A forclosure suit against a nonresident is essentially in rem. No personal judgment can be rendered against the defendant beyond the property involved. The suit is simply one to have recognized a pre-existing-right against property within the jurisdiction of the court. Proceedings in such a case must conform strictly to law and nothing may be done to prejudice the rights of the absentee not clearly within the power of the court.
In George, Curator, v. Le Grand, 3 La. Ann. 652, the court held that the appointment of a curator ad hoc in a foreclosure proceeding is valid only for the purpose of foreclosing the mortgage upon the property actually mortgaged.
In Willis et al. v.

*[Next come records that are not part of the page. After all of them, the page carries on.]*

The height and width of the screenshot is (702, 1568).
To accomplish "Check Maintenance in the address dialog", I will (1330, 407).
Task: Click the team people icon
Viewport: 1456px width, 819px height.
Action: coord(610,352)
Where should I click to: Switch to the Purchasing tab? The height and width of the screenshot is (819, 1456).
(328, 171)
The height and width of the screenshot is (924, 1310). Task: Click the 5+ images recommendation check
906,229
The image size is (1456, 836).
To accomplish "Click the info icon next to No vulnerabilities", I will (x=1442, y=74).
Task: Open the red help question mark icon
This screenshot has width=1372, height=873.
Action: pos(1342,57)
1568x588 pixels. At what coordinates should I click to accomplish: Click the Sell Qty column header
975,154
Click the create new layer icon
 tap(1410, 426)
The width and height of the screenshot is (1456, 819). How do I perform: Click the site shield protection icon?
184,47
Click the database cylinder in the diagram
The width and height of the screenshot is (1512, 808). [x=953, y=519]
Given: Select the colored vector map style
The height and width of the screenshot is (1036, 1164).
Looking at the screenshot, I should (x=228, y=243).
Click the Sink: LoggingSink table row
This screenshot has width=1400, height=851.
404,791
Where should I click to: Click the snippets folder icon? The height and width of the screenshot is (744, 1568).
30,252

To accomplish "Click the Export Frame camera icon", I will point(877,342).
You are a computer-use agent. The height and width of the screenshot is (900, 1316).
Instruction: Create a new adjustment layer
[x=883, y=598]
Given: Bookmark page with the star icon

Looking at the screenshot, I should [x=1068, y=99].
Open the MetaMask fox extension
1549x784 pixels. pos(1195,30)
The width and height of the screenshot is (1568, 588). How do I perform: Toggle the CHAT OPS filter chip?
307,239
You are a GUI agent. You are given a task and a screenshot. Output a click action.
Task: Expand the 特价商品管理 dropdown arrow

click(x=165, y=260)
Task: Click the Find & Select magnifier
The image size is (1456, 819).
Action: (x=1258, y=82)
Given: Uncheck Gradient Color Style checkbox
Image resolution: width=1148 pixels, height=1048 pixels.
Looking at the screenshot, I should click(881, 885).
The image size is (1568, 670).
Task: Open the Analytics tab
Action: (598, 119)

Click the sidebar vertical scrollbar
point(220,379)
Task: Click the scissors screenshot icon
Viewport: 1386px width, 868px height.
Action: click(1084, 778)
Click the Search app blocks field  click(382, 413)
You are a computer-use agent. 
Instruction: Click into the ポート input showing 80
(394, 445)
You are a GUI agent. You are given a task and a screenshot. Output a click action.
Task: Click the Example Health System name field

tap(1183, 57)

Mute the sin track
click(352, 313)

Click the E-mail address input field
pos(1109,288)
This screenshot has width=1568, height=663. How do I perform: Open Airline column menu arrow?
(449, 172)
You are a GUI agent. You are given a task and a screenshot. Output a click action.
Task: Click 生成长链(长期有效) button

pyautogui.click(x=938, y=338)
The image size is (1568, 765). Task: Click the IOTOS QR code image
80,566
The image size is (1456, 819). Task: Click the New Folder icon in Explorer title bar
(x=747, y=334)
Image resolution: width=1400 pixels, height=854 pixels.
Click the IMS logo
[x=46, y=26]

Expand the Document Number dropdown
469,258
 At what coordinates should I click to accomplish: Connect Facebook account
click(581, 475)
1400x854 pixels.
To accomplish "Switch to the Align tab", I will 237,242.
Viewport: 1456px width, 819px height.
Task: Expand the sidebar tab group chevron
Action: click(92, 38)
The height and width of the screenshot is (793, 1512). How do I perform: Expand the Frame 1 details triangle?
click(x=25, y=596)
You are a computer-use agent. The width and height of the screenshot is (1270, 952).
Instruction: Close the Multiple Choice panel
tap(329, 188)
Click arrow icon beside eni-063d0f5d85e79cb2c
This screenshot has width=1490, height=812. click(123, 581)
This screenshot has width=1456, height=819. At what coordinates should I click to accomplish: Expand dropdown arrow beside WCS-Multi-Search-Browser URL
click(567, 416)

Thomason et al., 1 La. App. 313, it was held: “As between the parties to a sale under foreclosure of a mortgage, such parties are estopped to attack the sale collaterally, but as to creditors and all other third persons, a sale made solely in foreclosure of a mortgage does not pass any property except that which was covered by the mortgage. Such persons (creditors and other third parties) are not estopped to attack such sale collaterally.”
And in Coguenhem v. Trosclair, 137 La. 985, 69 So. 800, 801, the Supreme Court said: “In the act of mortgage by L. A. Trosclair to Le Bourgeois & Bush, under which the foreclosure sale took place, the property mortgaged was declared to be the Laurel Grove and Enterprise plantations, ‘with all the buildings and improvements thereon,’ and the metes and bounds were given. No mention was made of any servitudes or tramway. But in the act of sale to L. A. Trosclair the servi-tudes and tramways were specifically mentioned, and they were specifically mentioned at every step in the foreclosure proceedings, to wit: in the petition; in the order for foreclosure ; in the advertisement; in the sheriff’s deed; and in his return upon the writ. ⅜ * ⅜ But these reasons for estoppel would not apply to the plaintiff, a creditor of Trosclair; and, as to such a creditor and all other third persons, we prefer to adhere to the rule that at a sale made in foreclosure of a mortgage property not covered by the mortgage does not pass.”
The laws of registry are designed to pro-' tect innocent third persons in the acquisition of real rights. There is no charge or intima-. tion against the good faith of the plaintiff.'
The judgment appealed from, is affirmed.